Today WordPress.com was down for approximately 110 minutes, our worst downtime in four years. The outage affected 10.2 million blogs, including our VIPs, and appears to have deprived those blogs of about 5.5 million pageviews.
What Happened: We are still gathering details, but it appears an unscheduled change to a core router by one of our datacenter providers messed up our network in a way we haven’t experienced before, and broke the site. It also broke all the mechanisms for failover between our locations in San Antonio and Chicago. All of your data was safe and secure, we just couldn’t serve it.
What we’re doing: We need to dig deeper and find out exactly what happened, why, and how to recover more gracefully next time and isolate problems like this so they don’t affect our other locations.
I will update this post as we find out more, and have a more concrete plan for the future.
I know this sucked for you guys as much as it did for us — the entire team was on pins and needles trying to get your blogs back as soon as possible. I hope it will be much longer than four years before we face a problem like this again.

DATASET SECTION:
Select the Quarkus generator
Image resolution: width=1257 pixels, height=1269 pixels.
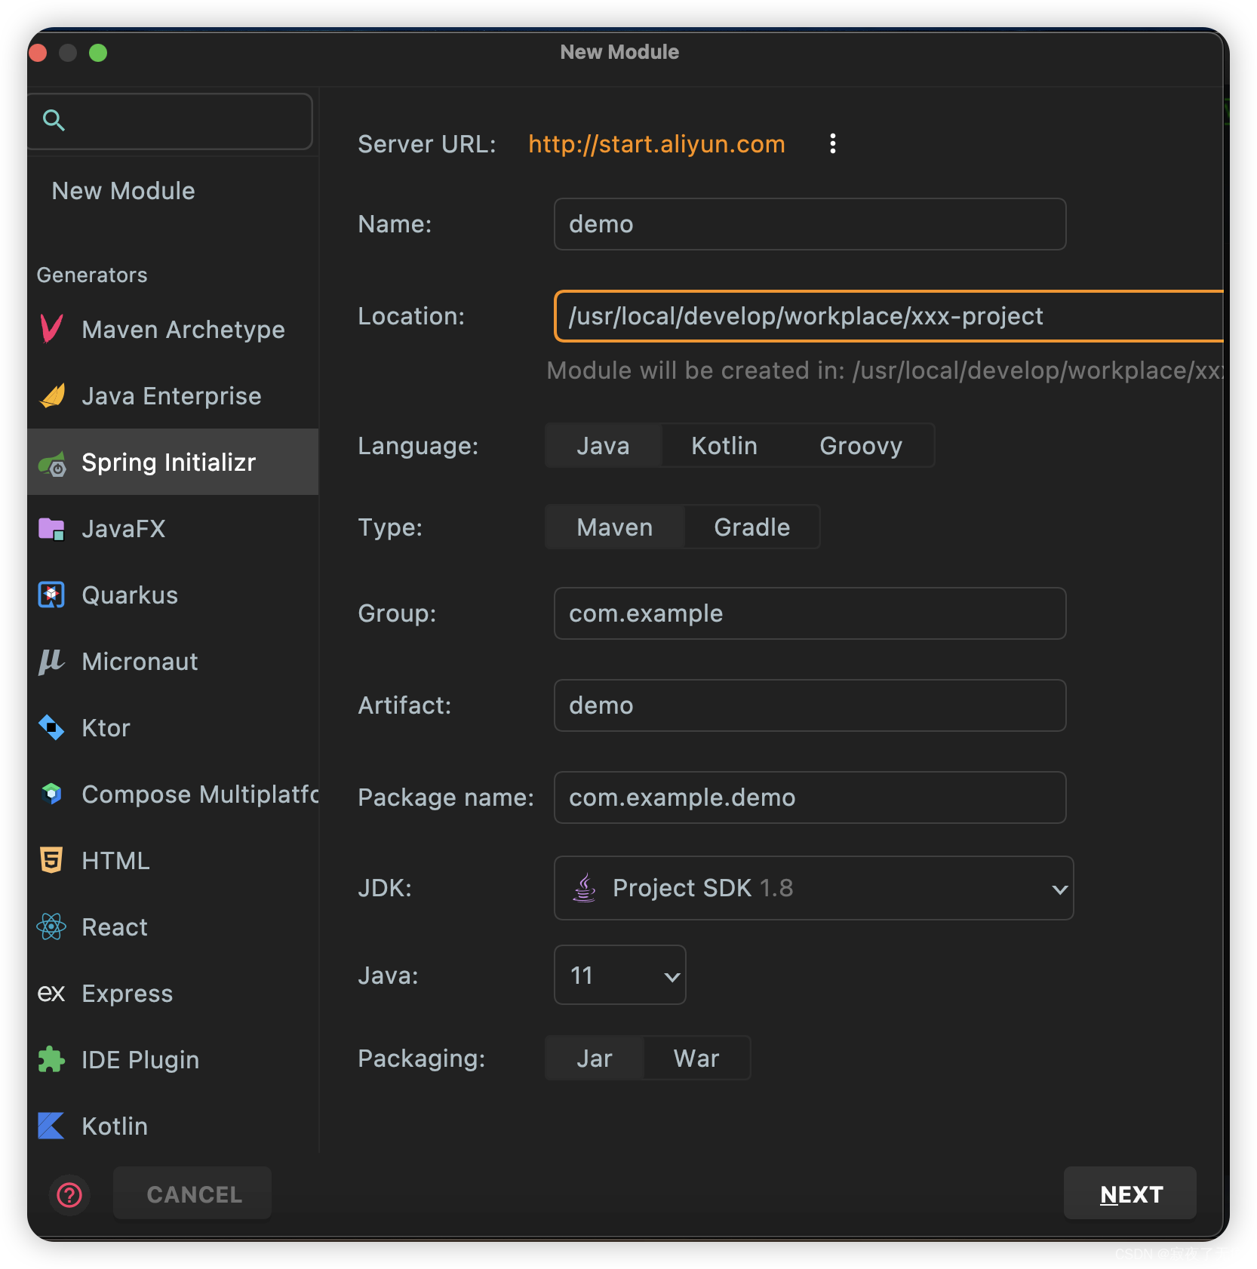[130, 595]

DIRECTION A: List every figure written in digits in the WordPress.com outage post, each with the word it measures.
DIRECTION B: Resume the WordPress.com outage post from its final sentence.

EXERCISE ANSWER A:
- 110 minutes
- 10.2 million blogs
- 5.5 million pageviews

EXERCISE ANSWER B:
Update 1: We’ve gathered more details about what happened. There was a latent misconfiguration, specifically a cable plugged someplace it shouldn’t have been, from a few months ago. Something called the spanning tree protocol kicked in and started trying to route all of our private network traffic to a public network over a link that was much too small and slow to handle even 10% of our traffic which caused high packet loss. This “sort of working” state was much worse than if it had just gone down and confused our systems team and our failsafe systems. It is not clear yet why the misconfiguration bit us yesterday and not earlier. Even though the network issue was unfortunate, we responded too slowly in pinpointing the issue and taking steps to resolve it using alternate routes, extending the downtime 3-4x longer than it should have been.
Here in Europe it was late night so nobody became aware of. 😉 We had exactly the same 110 minutes. Then it was a bit slow sometimes during the day but now since some hours it runs fine and flawliss like before.
WordPress.com-Crew: Your service is fantastic, thank you very much. 110 minutes in four years, unbelievable.
Toyota can learn a thing or two from you guys!
Good luck, I know you’ll figure it out. Thanks for everything!
I was not happy to hear that WP was down…but you guys did a great job getting it back rolling. Matti
Good to be online again – thanks and greetings from sunny London!
Good work; transparent, efficient, clear. Fancy taking over some government agencies?
Thanx for update! WordPress is awesome!
Dang, I slept through it. missed the whole thing. Thanks for your hard work.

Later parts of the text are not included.